— Start of Items —

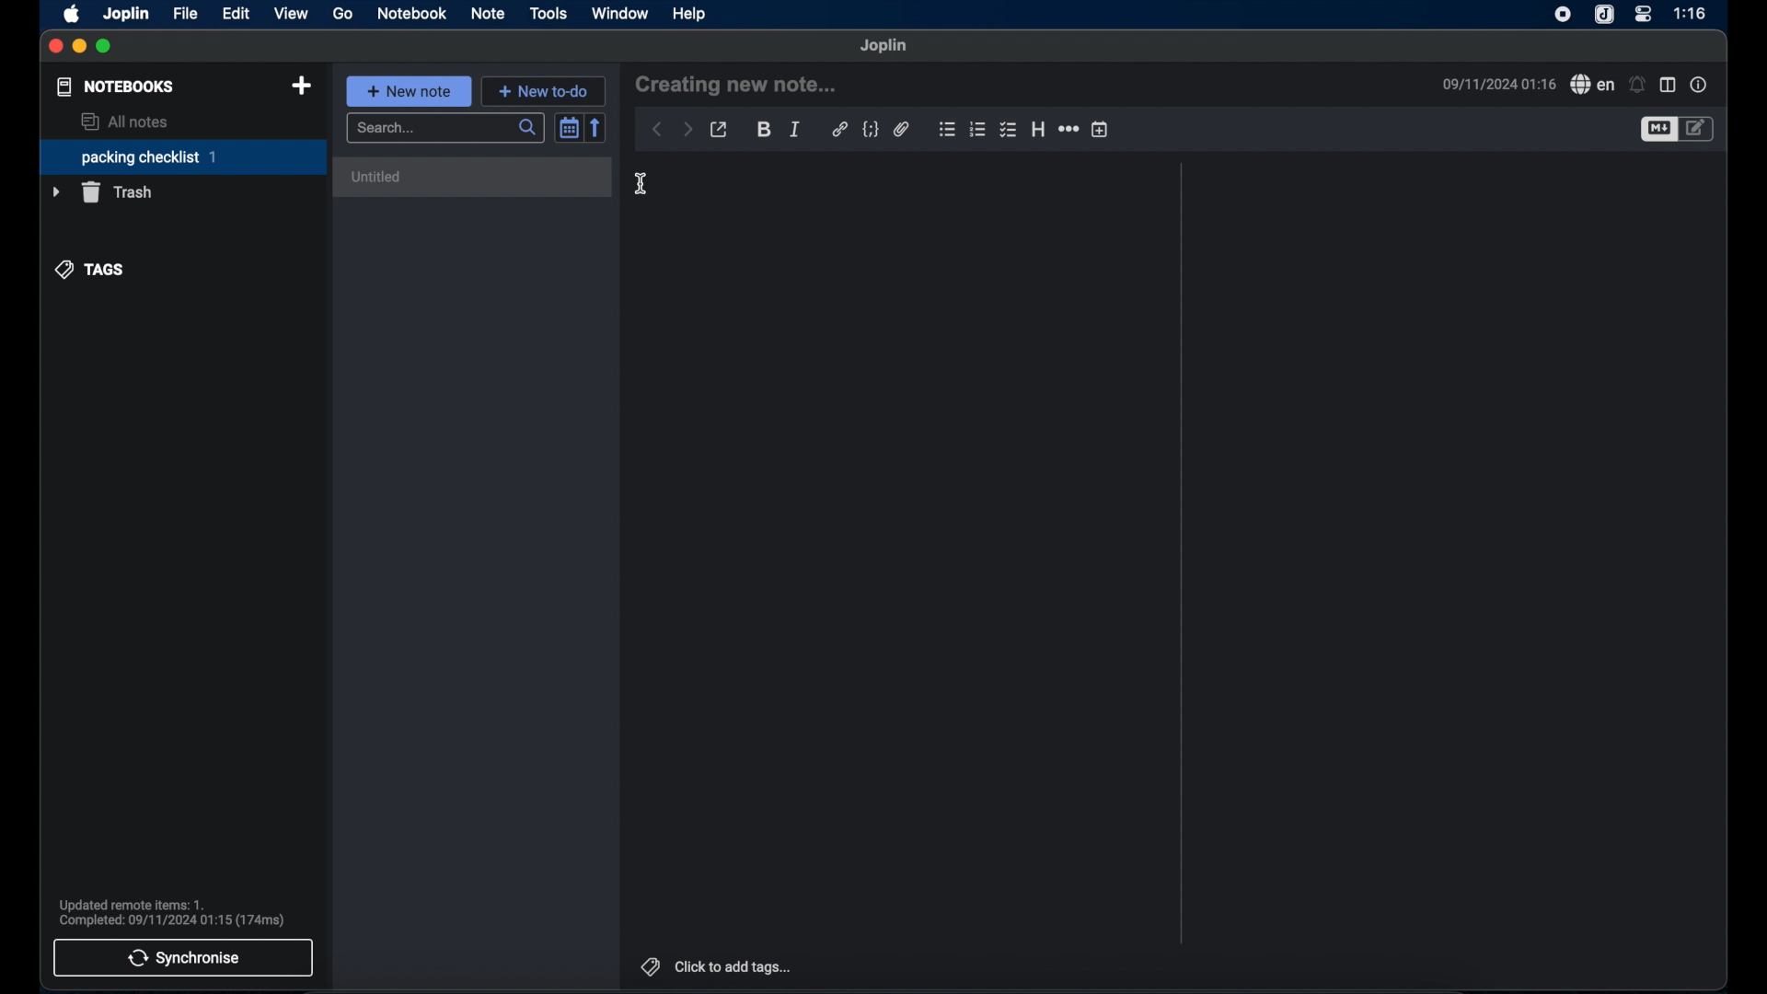  What do you see at coordinates (687, 129) in the screenshot?
I see `forward` at bounding box center [687, 129].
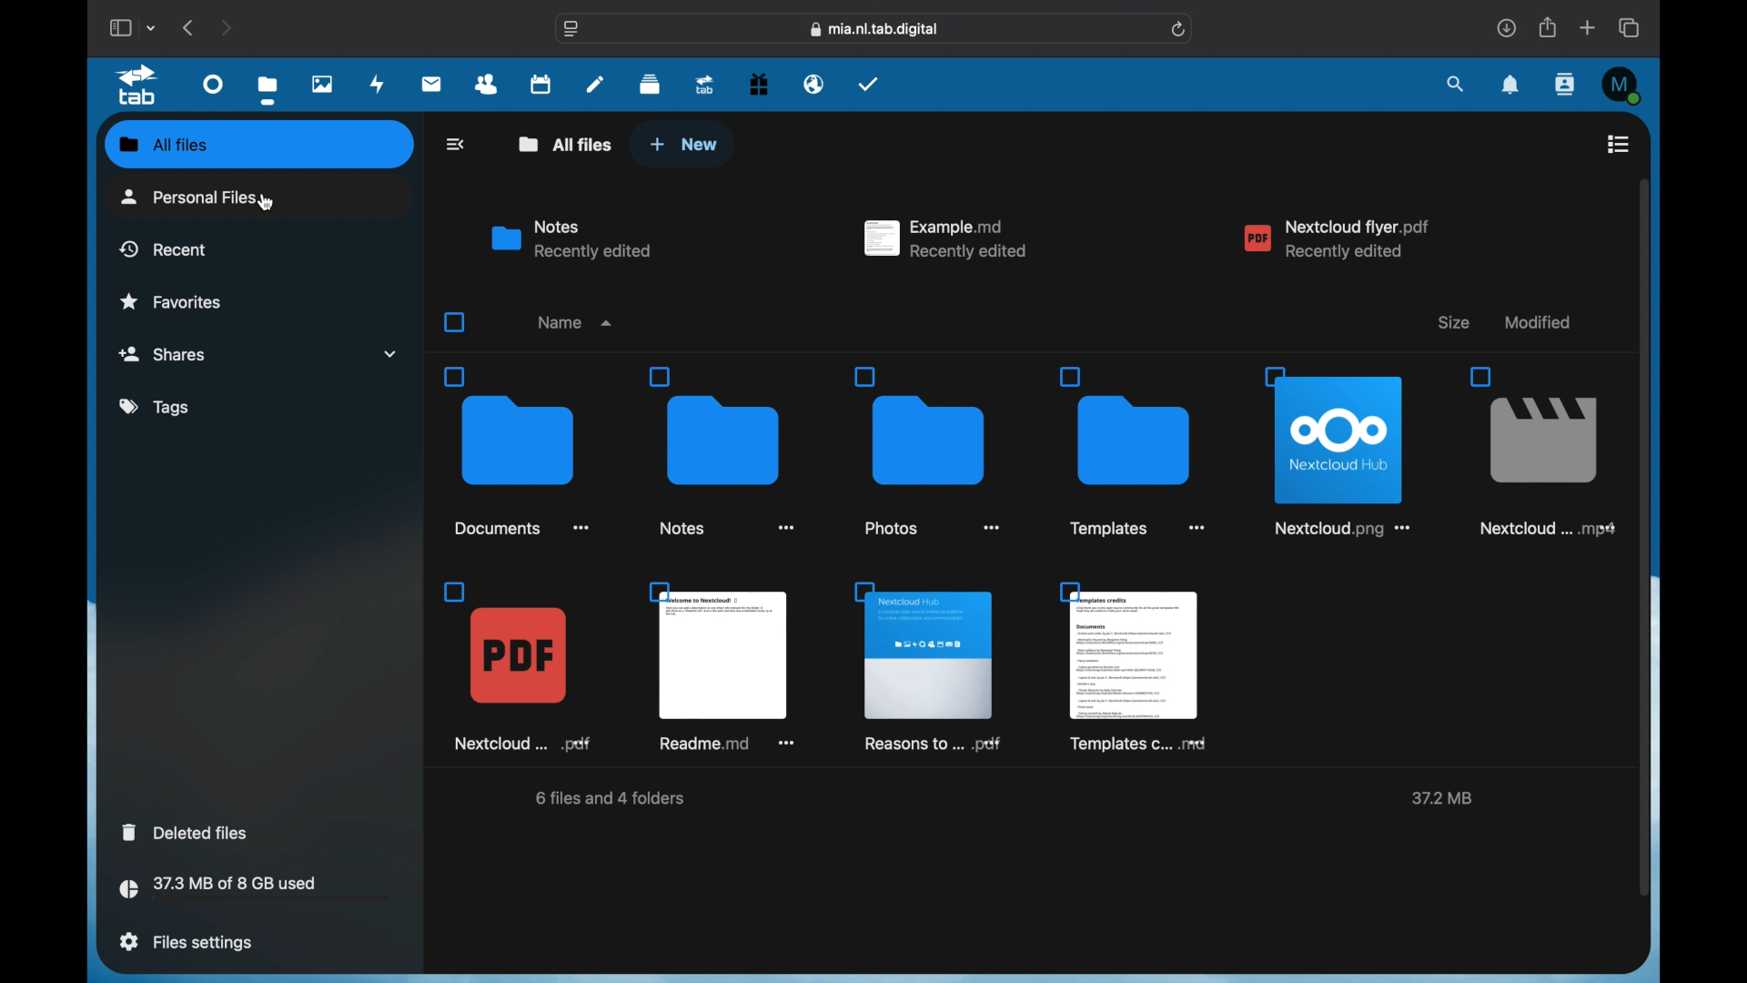 The image size is (1747, 983). What do you see at coordinates (519, 668) in the screenshot?
I see `file` at bounding box center [519, 668].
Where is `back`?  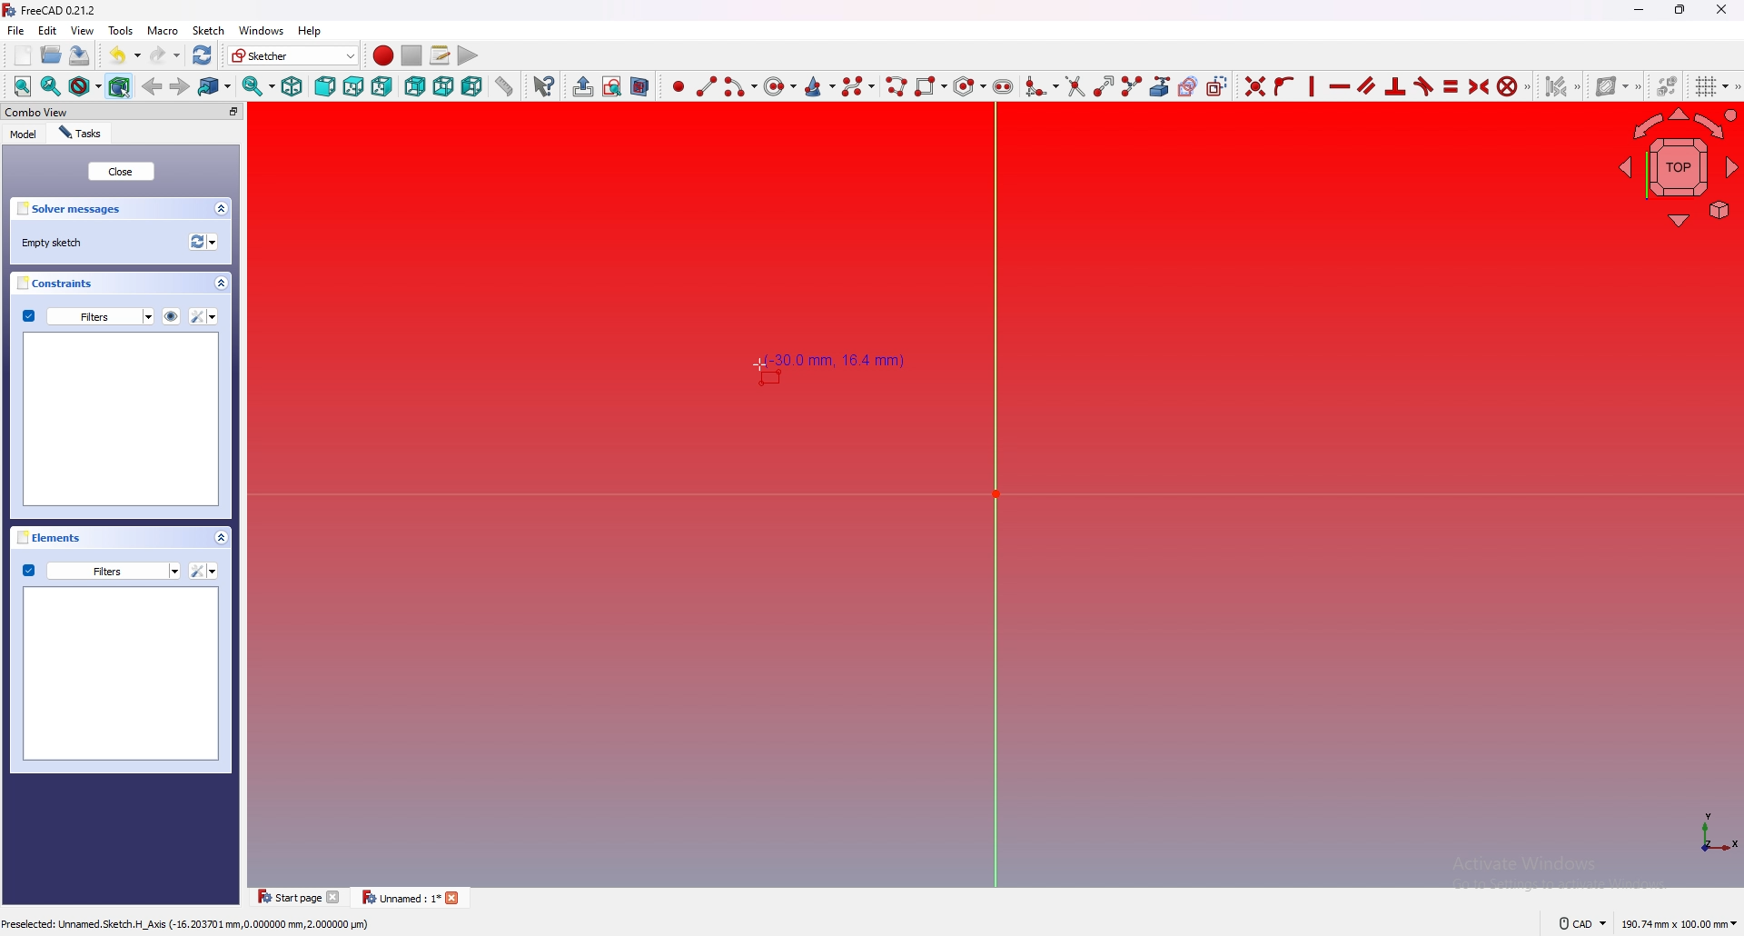 back is located at coordinates (153, 85).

— End of Items —

= Request =
Extract every line of the data above that contains the word "bounding".

= Task output =
I see `forward` at bounding box center [687, 129].
I see `file` at bounding box center [519, 668].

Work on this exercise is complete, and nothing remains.